/TIA2V

Primary LanguagePython

TIA2V: Video Generation Conditioned on Triple Modalities of Text-Image-Audio

This is the official implement of our proposed method of TIA2V task. As a progressive development of our previous work TA2V, in this paper, we combine text, image and audio reasonably and effectively through a single diffusion model as composable conditions, to generate more controllable and customized videos, which will be generalized among all kinds of dataset.

model

Examples

without SHR module

video_2.mp4
video_30.mp4
video_42.mp4
video_45.mp4

with SHR module

video_2.mp4
video_30.mp4
video_42.mp4
video_45.mp4

Setup

  1. Create the virtual environment
conda create -n tia python==3.9
conda activate tia
conda install pytorch==1.12.1 torchvision==0.13.1 torchaudio==0.12.1 cudatoolkit=11.6 -c pytorch -c conda-forge
pip install pytorch-lightning==1.5.4 einops ftfy h5py imageio regex scikit-image scikit-video tqdm lpips blobfile mpi4py opencv-python-headless kornia termcolor pytorch-ignite visdom piq joblib av==10.0.0 matplotlib ffmpeg==4.2.2 pillow==9.5.0
pip install git+https://github.com/openai/CLIP.git wav2clip transformers
  1. Create a saved_ckpts folder to download pretrained checkpoints.

Datasets

We create two three-modality datasets named as URMP-VAT.

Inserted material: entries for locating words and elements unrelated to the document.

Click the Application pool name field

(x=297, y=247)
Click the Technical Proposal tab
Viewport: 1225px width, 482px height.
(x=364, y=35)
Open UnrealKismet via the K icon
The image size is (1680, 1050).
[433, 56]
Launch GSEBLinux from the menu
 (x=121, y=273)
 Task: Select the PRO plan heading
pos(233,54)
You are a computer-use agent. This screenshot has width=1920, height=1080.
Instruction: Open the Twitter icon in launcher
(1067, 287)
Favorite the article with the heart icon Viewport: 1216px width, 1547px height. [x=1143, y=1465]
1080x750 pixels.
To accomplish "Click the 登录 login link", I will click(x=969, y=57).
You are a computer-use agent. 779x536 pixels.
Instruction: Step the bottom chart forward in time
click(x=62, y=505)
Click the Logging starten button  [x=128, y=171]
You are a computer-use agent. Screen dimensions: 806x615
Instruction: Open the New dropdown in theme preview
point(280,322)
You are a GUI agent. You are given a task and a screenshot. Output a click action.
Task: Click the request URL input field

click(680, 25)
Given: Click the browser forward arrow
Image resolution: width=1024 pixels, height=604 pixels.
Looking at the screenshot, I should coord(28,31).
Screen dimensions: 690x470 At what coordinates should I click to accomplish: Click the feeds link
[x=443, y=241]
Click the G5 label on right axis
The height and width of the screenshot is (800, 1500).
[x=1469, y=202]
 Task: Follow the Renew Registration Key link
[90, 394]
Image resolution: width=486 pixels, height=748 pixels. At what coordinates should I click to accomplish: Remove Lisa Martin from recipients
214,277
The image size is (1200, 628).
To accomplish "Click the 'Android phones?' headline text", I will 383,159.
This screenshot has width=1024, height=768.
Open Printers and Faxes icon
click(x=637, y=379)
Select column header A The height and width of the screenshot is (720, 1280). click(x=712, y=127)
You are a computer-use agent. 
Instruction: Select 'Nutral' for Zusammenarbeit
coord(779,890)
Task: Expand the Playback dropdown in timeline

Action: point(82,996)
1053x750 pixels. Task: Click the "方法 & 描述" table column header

Download pre-trained checkpoints

coming soon

Sampling Procedure

Sample Short Music Performance Videos

  • data_path: path to dataset, default is post_URMP
  • text_emb_model: model to encode text, choices: bert, clip
  • audio_emb_model: model to encode audio, choices: audioclip, wav2clip
  • text_stft_cond: load text-audio-video data
  • n_sample: the number of videos need to be sampled
  • run: index for each run
  • resolution: resolution to extract data
  • model_path: the path of pre-trained checkpoint
  • image_size: the resolution used in training process
  • in_channels: the number of channels of the input videos/frames
  • diffusion_steps: the number of steps to denoise
  • noise_schedule: choices: cosine, linear
  • num_channels: latent channels base
  • num_res_blocks: the number of resnet blocks in diffusion
python scripts/sample_motion_optim.py --resolution 64 --batch_size 1 --diffusion_steps 4000 --noise_schedule cosine \
--num_channels 64 --num_res_blocks 2 --class_cond False --model_path saved_ckpts/your_model.pt \
--num_samples 50 --image_size 64 --learn_sigma True --text_stft_cond --audio_emb_model beats --data_path datasets/post_URMP \
--in_channels 3 --clip_denoised True --run 0

Training Procedure

You can also train the models on customized datasets. Here we provide the command to train content and motion parts individually.

train content

  • save_dir: path to save checkpoints
  • diffusion_steps: the number of steps to denoise
  • noise_schedule: choices: cosine, linear
  • num_channels: latent channels base
  • num_res_blocks: the number of resnet blocks in diffusion
  • class_cond: whether using class or not
  • image_size: resolution of videos/images
  • sequence_length: the number of frames unsed in training
  • lr: the learning rate
python scripts/train_content.py --num_workers 8 --gpus 1 --batch_size 1 --data_path datasets/post_URMP/ \
--save_dir saved_ckpts/your_directory_path --resolution 64 --sequence_length 16 --text_stft_cond --diffusion_steps 4000 \
--noise_schedule cosine --lr 5e-5 --num_channels 64 --num_res_blocks 2 --class_cond False --log_interval 50 \
--save_interval 10000 --image_size 64 --learn_sigma True --in_channels 3

train motion

  • save_dir: path to save checkpoints
  • diffusion_steps: the number of steps to denoise
  • noise_schedule: choices: cosine, linear
  • num_channels: latent channels base
  • num_res_blocks: the number of resnet blocks in diffusion
  • class_cond: whether using class or not
  • image_size: resolution of videos/images
  • sequence_length: the number of frames unsed in training
  • model_path: the path of content model
  • audio_emb_model: model to encode audio, choices: audioclip, wav2clip
python scripts/train_temp.py --num_workers 8 --batch_size 1 --data_path datasets/post_URMP/ \
--model_path saved_ckpts/your_content_model.pt --save_dir saved_ckpts/your_directory_path --resolution 64 \
--sequence_length 16 --text_stft_cond --audio_emb_model beats --diffusion_steps 4000 --noise_schedule cosine \
--num_channels 64 --num_res_blocks 2 --class_cond False --image_size 64 --learn_sigma True --in_channels 3 \
--lr 5e-5 --log_interval 50 --save_interval 5000 --gpus 1

Acknowledgements

Our code is based on Latent-Diffusion.